Goal of the exercise:
Produce a verbatim copy of the records, and keep the images out of it.

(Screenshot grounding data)
Content starts
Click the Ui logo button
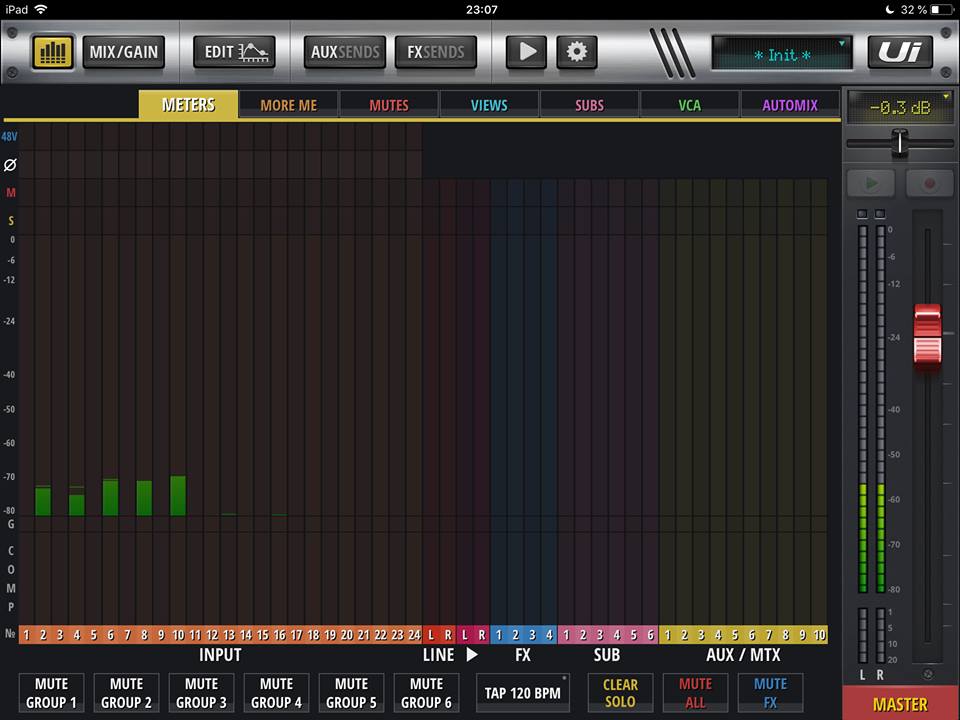This screenshot has width=960, height=720. pyautogui.click(x=899, y=51)
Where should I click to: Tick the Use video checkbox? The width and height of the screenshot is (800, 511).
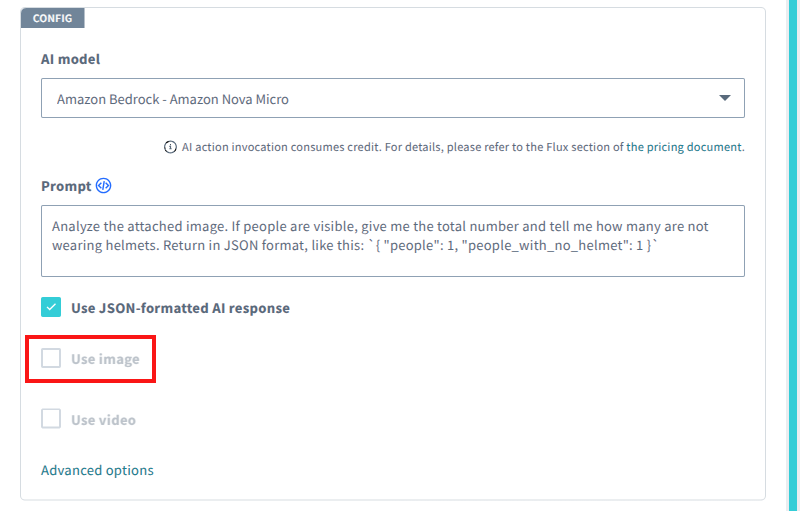[x=51, y=420]
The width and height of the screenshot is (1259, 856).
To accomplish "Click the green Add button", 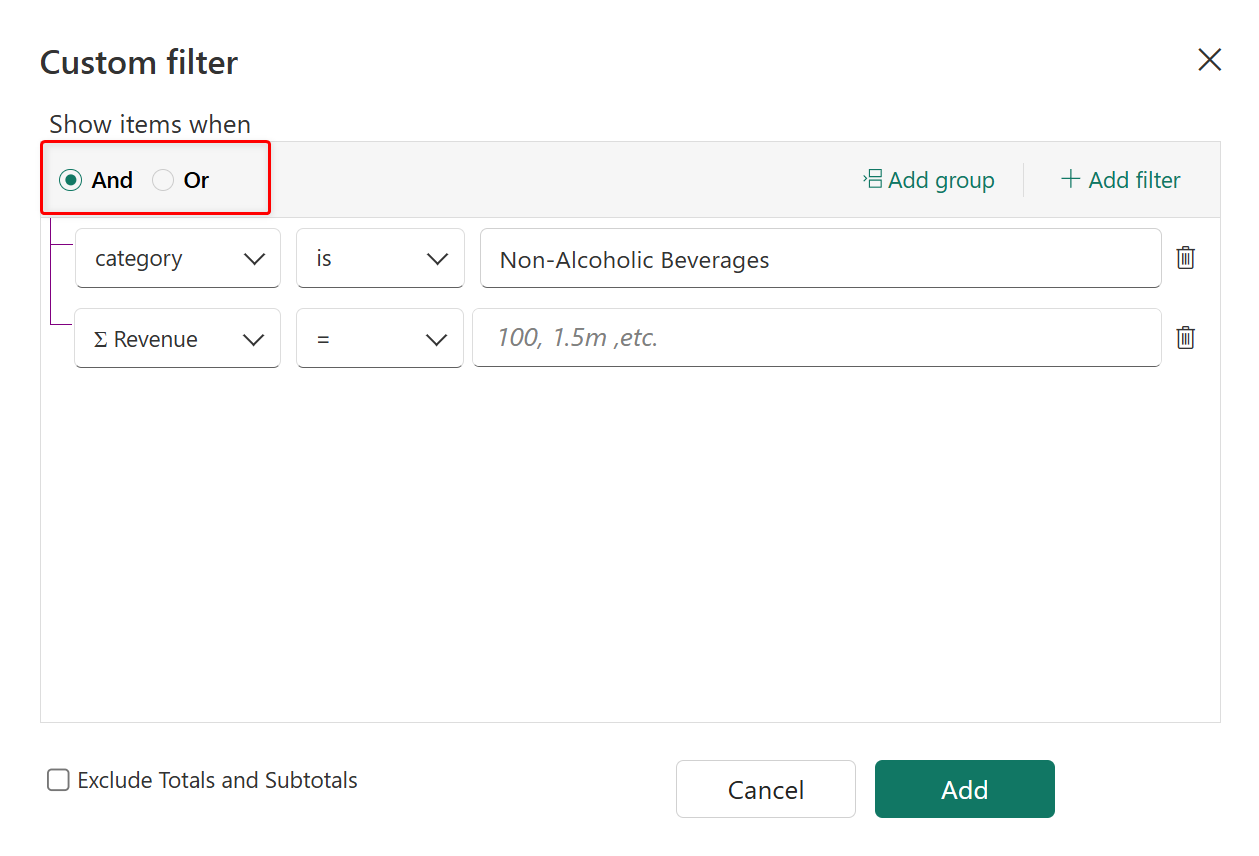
Content ends
Output for this task:
Click the Ui logo button
This screenshot has width=960, height=720. pyautogui.click(x=899, y=51)
Where should I click to: Tick the Use video checkbox? The width and height of the screenshot is (800, 511).
[x=51, y=420]
The width and height of the screenshot is (1259, 856).
To accomplish "Click the green Add button", 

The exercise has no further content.